■ THE TASK: Copy the data below word for word, reproducing every line without any change.

[Entries for locating text and elements]

* * * * * * * * *

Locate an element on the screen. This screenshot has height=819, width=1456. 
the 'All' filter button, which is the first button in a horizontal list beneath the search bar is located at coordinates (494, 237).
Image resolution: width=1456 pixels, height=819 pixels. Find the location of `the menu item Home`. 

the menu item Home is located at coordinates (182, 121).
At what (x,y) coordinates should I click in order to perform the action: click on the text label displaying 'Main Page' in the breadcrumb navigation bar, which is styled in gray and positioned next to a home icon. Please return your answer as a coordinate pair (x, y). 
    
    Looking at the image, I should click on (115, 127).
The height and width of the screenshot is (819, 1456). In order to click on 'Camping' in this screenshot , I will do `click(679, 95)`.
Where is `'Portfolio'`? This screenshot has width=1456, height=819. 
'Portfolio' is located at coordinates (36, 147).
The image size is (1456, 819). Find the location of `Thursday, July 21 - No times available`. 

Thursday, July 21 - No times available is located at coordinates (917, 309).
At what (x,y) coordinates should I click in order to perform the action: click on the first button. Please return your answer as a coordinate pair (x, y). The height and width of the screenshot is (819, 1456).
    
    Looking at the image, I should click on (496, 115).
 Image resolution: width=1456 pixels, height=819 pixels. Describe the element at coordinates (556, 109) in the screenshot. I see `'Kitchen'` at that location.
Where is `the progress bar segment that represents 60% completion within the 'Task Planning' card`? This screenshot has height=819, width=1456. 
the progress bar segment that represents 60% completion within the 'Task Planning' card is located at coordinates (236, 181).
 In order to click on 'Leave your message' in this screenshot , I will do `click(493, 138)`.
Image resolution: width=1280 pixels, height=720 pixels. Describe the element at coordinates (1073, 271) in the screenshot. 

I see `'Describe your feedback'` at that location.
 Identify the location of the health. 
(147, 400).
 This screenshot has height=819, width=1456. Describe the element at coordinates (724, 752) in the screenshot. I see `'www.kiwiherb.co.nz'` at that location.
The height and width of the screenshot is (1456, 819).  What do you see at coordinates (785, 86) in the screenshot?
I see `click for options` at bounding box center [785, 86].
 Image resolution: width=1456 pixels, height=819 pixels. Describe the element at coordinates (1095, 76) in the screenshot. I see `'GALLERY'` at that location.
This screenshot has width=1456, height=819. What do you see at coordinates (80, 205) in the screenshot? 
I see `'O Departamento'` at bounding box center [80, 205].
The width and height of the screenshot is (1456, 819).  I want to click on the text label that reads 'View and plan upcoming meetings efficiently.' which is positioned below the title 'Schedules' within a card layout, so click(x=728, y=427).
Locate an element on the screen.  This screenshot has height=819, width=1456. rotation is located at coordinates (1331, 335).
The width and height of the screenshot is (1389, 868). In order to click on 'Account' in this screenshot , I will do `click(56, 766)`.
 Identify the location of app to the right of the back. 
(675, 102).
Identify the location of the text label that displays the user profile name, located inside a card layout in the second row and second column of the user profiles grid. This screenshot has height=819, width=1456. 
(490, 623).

* * * * * * * * *

■ SOLUTION:
Locate an element on the screen. This screenshot has height=819, width=1456. 
the 'All' filter button, which is the first button in a horizontal list beneath the search bar is located at coordinates (494, 237).
Image resolution: width=1456 pixels, height=819 pixels. Find the location of `the menu item Home`. 

the menu item Home is located at coordinates (182, 121).
At what (x,y) coordinates should I click in order to perform the action: click on the text label displaying 'Main Page' in the breadcrumb navigation bar, which is styled in gray and positioned next to a home icon. Please return your answer as a coordinate pair (x, y). 
    
    Looking at the image, I should click on (115, 127).
The height and width of the screenshot is (819, 1456). In order to click on 'Camping' in this screenshot , I will do `click(679, 95)`.
Where is `'Portfolio'`? This screenshot has width=1456, height=819. 
'Portfolio' is located at coordinates (36, 147).
The image size is (1456, 819). Find the location of `Thursday, July 21 - No times available`. 

Thursday, July 21 - No times available is located at coordinates (917, 309).
At what (x,y) coordinates should I click in order to perform the action: click on the first button. Please return your answer as a coordinate pair (x, y). The height and width of the screenshot is (819, 1456).
    
    Looking at the image, I should click on (496, 115).
 Image resolution: width=1456 pixels, height=819 pixels. Describe the element at coordinates (556, 109) in the screenshot. I see `'Kitchen'` at that location.
Where is `the progress bar segment that represents 60% completion within the 'Task Planning' card`? This screenshot has height=819, width=1456. 
the progress bar segment that represents 60% completion within the 'Task Planning' card is located at coordinates (236, 181).
 In order to click on 'Leave your message' in this screenshot , I will do `click(493, 138)`.
Image resolution: width=1280 pixels, height=720 pixels. Describe the element at coordinates (1073, 271) in the screenshot. 

I see `'Describe your feedback'` at that location.
 Identify the location of the health. 
(147, 400).
 This screenshot has height=819, width=1456. Describe the element at coordinates (724, 752) in the screenshot. I see `'www.kiwiherb.co.nz'` at that location.
The height and width of the screenshot is (1456, 819).  What do you see at coordinates (785, 86) in the screenshot?
I see `click for options` at bounding box center [785, 86].
 Image resolution: width=1456 pixels, height=819 pixels. Describe the element at coordinates (1095, 76) in the screenshot. I see `'GALLERY'` at that location.
This screenshot has width=1456, height=819. What do you see at coordinates (80, 205) in the screenshot? 
I see `'O Departamento'` at bounding box center [80, 205].
The width and height of the screenshot is (1456, 819).  I want to click on the text label that reads 'View and plan upcoming meetings efficiently.' which is positioned below the title 'Schedules' within a card layout, so click(x=728, y=427).
Locate an element on the screen.  This screenshot has height=819, width=1456. rotation is located at coordinates (1331, 335).
The width and height of the screenshot is (1389, 868). In order to click on 'Account' in this screenshot , I will do `click(56, 766)`.
 Identify the location of app to the right of the back. 
(675, 102).
Identify the location of the text label that displays the user profile name, located inside a card layout in the second row and second column of the user profiles grid. This screenshot has height=819, width=1456. 
(490, 623).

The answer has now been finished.